Monday, February 8, 2010

DENOMINAL VERBS: going from noun to verb.



The New York Times Magazine carried a great article yesterday by Ben Zimmer entitled Podium. In anticipation of the opening of the 2010 Winter Olympics, Zimmer wrote about the use of two words we will hear a lot: podium and medal. Obviously. Podium refers to the place where awards are distributed after an Olympic event and medal is the item which is being awarded. They come in either bronze, silver or gold.

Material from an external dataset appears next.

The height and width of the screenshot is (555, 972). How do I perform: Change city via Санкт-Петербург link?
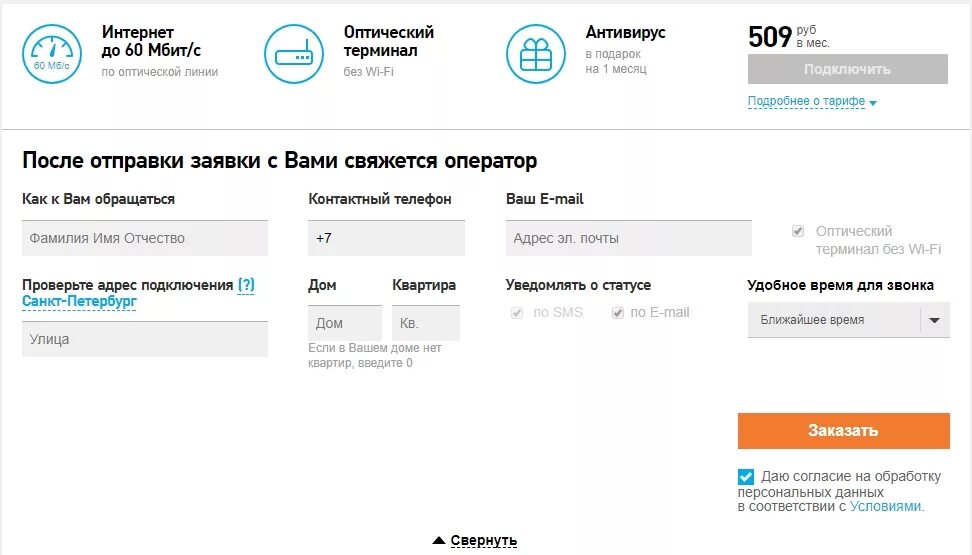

But Zimmer's article identifies a new use for the two nouns. They have undergone surgery to become verbs. It turns out that it is okay now to say an Olympic athlete "medaled" and that he or she "podiumed" to receive the medal. Zimmer calls this process the act of creating denominal verbs. It turns out to be a linguistic phenomenon which has been around for quite a while.

I notice denominal verbs with somewhat of a neutral emotion. They don't bother me as much as other linguistic patterns. Remember, I'm the one who still finds himself bothered by "split infinitives" in spite of my recent discovery that there is no recognized rule forbidding their use. (Click on my previous blog, Eavesdropping....) So there are some things in linguistic use over which I get emotional. For some reason, this isn't one of them. I Google and blog right along with the rest of the world, in spite of the fact that neither of those words began its life as a verb.

As opposed to being incensed about word use (for the most part) I am amused by departures from the norm.

Yesterday, for instance, I happened upon a heated discussion between my good friend, Lee, and one of his customers. The customer was ranting at Lee about something. It turns out that he couldn't identify the root cause of the rant. A group of his co-workers had assembled to attempt to sort it out in a light-hearted respite from a very hectic surge of business. Lee said to us, "We were just conversating and everything fell apart."

Conversating? Where did that come from? We laughed about the new word he had created out of frustration. I doubt that it is a word which will be perpetuated by anyone, except to tease Lee about it when possible. There's no reason to get negative about the use of a word in an unusual and inappropriate way. It was fun.

I like the Winter Olympics, so I expect I'll be watching a lot of it in the next few weeks. I'll probably hear the words podiumed and medaled used in their newly-minted forms. I doubt that I will adopt them into my own lexicon. I was standing on the thick ice of Mirror Lake in Lake Placid in 1980 when Eric Heiden received his fifth gold medal for speed skating. It didn't occur to me to use the term that he had "medaled" at that historic moment, and just a thousand feet away the USA Olympic Hockey team was making history as well. They "won the Gold Medal" to the delight of millions of Americans. I never experienced the urge to exclaim that they had "medaled."

So it would seem that these two words have squeezed their way into the common lexicon of sports announcers, journalists, and others who discuss the Olympics. You will find me conversating about it without using those two words.